Repeat the data below word for word, keeping every line unchanged.

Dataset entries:
+ + + + + + +

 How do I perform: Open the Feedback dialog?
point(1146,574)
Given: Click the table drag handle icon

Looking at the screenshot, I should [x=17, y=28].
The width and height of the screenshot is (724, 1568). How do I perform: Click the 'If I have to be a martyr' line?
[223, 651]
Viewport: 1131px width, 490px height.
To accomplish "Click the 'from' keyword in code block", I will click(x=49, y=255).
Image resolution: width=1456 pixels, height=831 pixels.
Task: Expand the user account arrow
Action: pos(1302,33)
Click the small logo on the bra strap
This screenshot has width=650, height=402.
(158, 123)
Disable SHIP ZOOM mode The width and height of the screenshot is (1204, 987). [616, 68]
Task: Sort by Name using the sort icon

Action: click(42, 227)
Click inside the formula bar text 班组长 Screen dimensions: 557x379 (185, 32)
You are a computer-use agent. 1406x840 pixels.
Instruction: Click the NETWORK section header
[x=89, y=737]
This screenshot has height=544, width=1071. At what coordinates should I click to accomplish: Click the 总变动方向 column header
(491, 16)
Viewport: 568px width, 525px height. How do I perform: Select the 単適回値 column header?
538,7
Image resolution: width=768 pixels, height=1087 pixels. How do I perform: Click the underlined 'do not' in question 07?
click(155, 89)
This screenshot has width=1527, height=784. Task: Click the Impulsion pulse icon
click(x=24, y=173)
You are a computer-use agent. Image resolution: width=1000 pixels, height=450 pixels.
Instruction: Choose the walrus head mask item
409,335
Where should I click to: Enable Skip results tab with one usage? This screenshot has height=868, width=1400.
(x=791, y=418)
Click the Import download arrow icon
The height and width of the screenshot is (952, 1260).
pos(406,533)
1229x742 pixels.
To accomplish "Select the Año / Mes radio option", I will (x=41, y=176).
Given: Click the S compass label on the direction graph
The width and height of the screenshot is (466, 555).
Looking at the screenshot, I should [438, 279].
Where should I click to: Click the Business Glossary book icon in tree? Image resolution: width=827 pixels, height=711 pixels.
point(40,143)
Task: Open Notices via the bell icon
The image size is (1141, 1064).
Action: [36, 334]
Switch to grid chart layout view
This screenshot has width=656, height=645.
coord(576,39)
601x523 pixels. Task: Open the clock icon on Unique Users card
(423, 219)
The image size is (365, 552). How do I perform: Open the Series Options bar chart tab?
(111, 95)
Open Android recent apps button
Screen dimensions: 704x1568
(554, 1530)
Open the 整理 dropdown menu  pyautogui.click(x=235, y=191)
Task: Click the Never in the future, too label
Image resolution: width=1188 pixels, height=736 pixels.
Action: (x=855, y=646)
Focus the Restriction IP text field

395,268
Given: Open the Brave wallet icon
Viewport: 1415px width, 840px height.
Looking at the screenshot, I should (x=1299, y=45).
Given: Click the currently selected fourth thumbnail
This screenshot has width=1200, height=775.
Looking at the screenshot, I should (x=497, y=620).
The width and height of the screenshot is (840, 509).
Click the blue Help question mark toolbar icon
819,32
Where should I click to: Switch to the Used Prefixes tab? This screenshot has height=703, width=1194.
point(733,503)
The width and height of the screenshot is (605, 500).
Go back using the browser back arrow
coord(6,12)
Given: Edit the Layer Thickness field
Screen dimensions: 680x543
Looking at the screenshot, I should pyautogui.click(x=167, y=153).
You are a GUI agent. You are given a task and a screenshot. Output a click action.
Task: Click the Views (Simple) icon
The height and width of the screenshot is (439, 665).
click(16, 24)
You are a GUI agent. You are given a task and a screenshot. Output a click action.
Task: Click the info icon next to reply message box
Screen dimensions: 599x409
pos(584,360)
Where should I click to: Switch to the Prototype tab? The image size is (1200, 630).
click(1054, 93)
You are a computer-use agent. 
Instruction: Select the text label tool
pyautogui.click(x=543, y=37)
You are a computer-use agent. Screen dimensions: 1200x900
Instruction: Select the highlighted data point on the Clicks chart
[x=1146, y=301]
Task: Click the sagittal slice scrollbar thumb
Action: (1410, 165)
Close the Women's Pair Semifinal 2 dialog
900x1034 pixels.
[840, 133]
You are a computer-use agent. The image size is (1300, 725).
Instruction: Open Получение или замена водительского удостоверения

+ + + + + + +

Solution for this problem:
 How do I perform: Open the Feedback dialog?
point(1146,574)
Given: Click the table drag handle icon

Looking at the screenshot, I should [x=17, y=28].
The width and height of the screenshot is (724, 1568). How do I perform: Click the 'If I have to be a martyr' line?
[223, 651]
Viewport: 1131px width, 490px height.
To accomplish "Click the 'from' keyword in code block", I will click(x=49, y=255).
Image resolution: width=1456 pixels, height=831 pixels.
Task: Expand the user account arrow
Action: pos(1302,33)
Click the small logo on the bra strap
This screenshot has width=650, height=402.
(158, 123)
Disable SHIP ZOOM mode The width and height of the screenshot is (1204, 987). [616, 68]
Task: Sort by Name using the sort icon

Action: click(42, 227)
Click inside the formula bar text 班组长 Screen dimensions: 557x379 (185, 32)
You are a computer-use agent. 1406x840 pixels.
Instruction: Click the NETWORK section header
[x=89, y=737]
This screenshot has height=544, width=1071. At what coordinates should I click to accomplish: Click the 总变动方向 column header
(491, 16)
Viewport: 568px width, 525px height. How do I perform: Select the 単適回値 column header?
538,7
Image resolution: width=768 pixels, height=1087 pixels. How do I perform: Click the underlined 'do not' in question 07?
click(155, 89)
This screenshot has width=1527, height=784. Task: Click the Impulsion pulse icon
click(x=24, y=173)
You are a computer-use agent. Image resolution: width=1000 pixels, height=450 pixels.
Instruction: Choose the walrus head mask item
409,335
Where should I click to: Enable Skip results tab with one usage? This screenshot has height=868, width=1400.
(x=791, y=418)
Click the Import download arrow icon
The height and width of the screenshot is (952, 1260).
pos(406,533)
1229x742 pixels.
To accomplish "Select the Año / Mes radio option", I will (x=41, y=176).
Given: Click the S compass label on the direction graph
The width and height of the screenshot is (466, 555).
Looking at the screenshot, I should [438, 279].
Where should I click to: Click the Business Glossary book icon in tree? Image resolution: width=827 pixels, height=711 pixels.
point(40,143)
Task: Open Notices via the bell icon
The image size is (1141, 1064).
Action: [36, 334]
Switch to grid chart layout view
This screenshot has width=656, height=645.
coord(576,39)
601x523 pixels. Task: Open the clock icon on Unique Users card
(423, 219)
The image size is (365, 552). How do I perform: Open the Series Options bar chart tab?
(111, 95)
Open Android recent apps button
Screen dimensions: 704x1568
(554, 1530)
Open the 整理 dropdown menu  pyautogui.click(x=235, y=191)
Task: Click the Never in the future, too label
Image resolution: width=1188 pixels, height=736 pixels.
Action: (x=855, y=646)
Focus the Restriction IP text field

395,268
Given: Open the Brave wallet icon
Viewport: 1415px width, 840px height.
Looking at the screenshot, I should (x=1299, y=45).
Given: Click the currently selected fourth thumbnail
This screenshot has width=1200, height=775.
Looking at the screenshot, I should (x=497, y=620).
The width and height of the screenshot is (840, 509).
Click the blue Help question mark toolbar icon
819,32
Where should I click to: Switch to the Used Prefixes tab? This screenshot has height=703, width=1194.
point(733,503)
The width and height of the screenshot is (605, 500).
Go back using the browser back arrow
coord(6,12)
Given: Edit the Layer Thickness field
Screen dimensions: 680x543
Looking at the screenshot, I should pyautogui.click(x=167, y=153).
You are a GUI agent. You are given a task and a screenshot. Output a click action.
Task: Click the Views (Simple) icon
The height and width of the screenshot is (439, 665).
click(16, 24)
You are a GUI agent. You are given a task and a screenshot. Output a click action.
Task: Click the info icon next to reply message box
Screen dimensions: 599x409
pos(584,360)
Where should I click to: Switch to the Prototype tab? The image size is (1200, 630).
click(1054, 93)
You are a computer-use agent. 
Instruction: Select the text label tool
pyautogui.click(x=543, y=37)
You are a computer-use agent. Screen dimensions: 1200x900
Instruction: Select the highlighted data point on the Clicks chart
[x=1146, y=301]
Task: Click the sagittal slice scrollbar thumb
Action: (1410, 165)
Close the Women's Pair Semifinal 2 dialog
900x1034 pixels.
[840, 133]
You are a computer-use agent. The image size is (1300, 725).
Instruction: Open Получение или замена водительского удостоверения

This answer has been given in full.